◆ **Passage shown**:
Keep labels of merged variables only - Stata - label

I have a database A. I want to merge it with a few variables from database B (which has hundreds of variables). All variables in B have labels. So, if I do:
use A.dta
merge 1:1 id using B.dta, keepusing(var1 var2)
I get all value labels from B copied into A.
If I do instead:
merge 1:1 id using B.dta, keepusing(var1 var2) nolabel
var1 and var2 have no labels in A.
There seems to be no option in merge which allows for a solution in between (i.e. to copy only the value labels of the merged ones).
A workaround would be to run:
labelbook, problems
label drop `r(notused)'
after the first method. Yet, this needs to be run every time a merge is done (and I am merging many many times). It can also be quite slow (dataset B has many many variables).
Another option would be to create a temporary dataset "B-minus" containing only the variables and value labels I want, and merge from it. But this also entails running the same time-consuming code above, so it's no different.
Is there a "better" way to achieve this?
MCVE:
webuse voter, clear
label list // shows two variables with value labels (candidat and inc)

◆ **Task input**:
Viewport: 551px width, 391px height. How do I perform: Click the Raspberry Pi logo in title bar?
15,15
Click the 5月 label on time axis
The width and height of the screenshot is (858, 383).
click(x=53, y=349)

◆ **Exercises**:
1 > Reproduce the whole Stata merge question word for word.
2 > Copy all of the rows, line for line, without any changes.

◆ **Solutions to the exercise**:
1 >
Keep labels of merged variables only - Stata - label

I have a database A. I want to merge it with a few variables from database B (which has hundreds of variables). All variables in B have labels. So, if I do:
use A.dta
merge 1:1 id using B.dta, keepusing(var1 var2)
I get all value labels from B copied into A.
If I do instead:
merge 1:1 id using B.dta, keepusing(var1 var2) nolabel
var1 and var2 have no labels in A.
There seems to be no option in merge which allows for a solution in between (i.e. to copy only the value labels of the merged ones).
A workaround would be to run:
labelbook, problems
label drop `r(notused)'
after the first method. Yet, this needs to be run every time a merge is done (and I am merging many many times). It can also be quite slow (dataset B has many many variables).
Another option would be to create a temporary dataset "B-minus" containing only the variables and value labels I want, and merge from it. But this also entails running the same time-consuming code above, so it's no different.
Is there a "better" way to achieve this?
MCVE:
webuse voter, clear
label list // shows two variables with value labels (candidat and inc)

2 >
Viewport: 551px width, 391px height. How do I perform: Click the Raspberry Pi logo in title bar?
15,15
Click the 5月 label on time axis
The width and height of the screenshot is (858, 383).
click(x=53, y=349)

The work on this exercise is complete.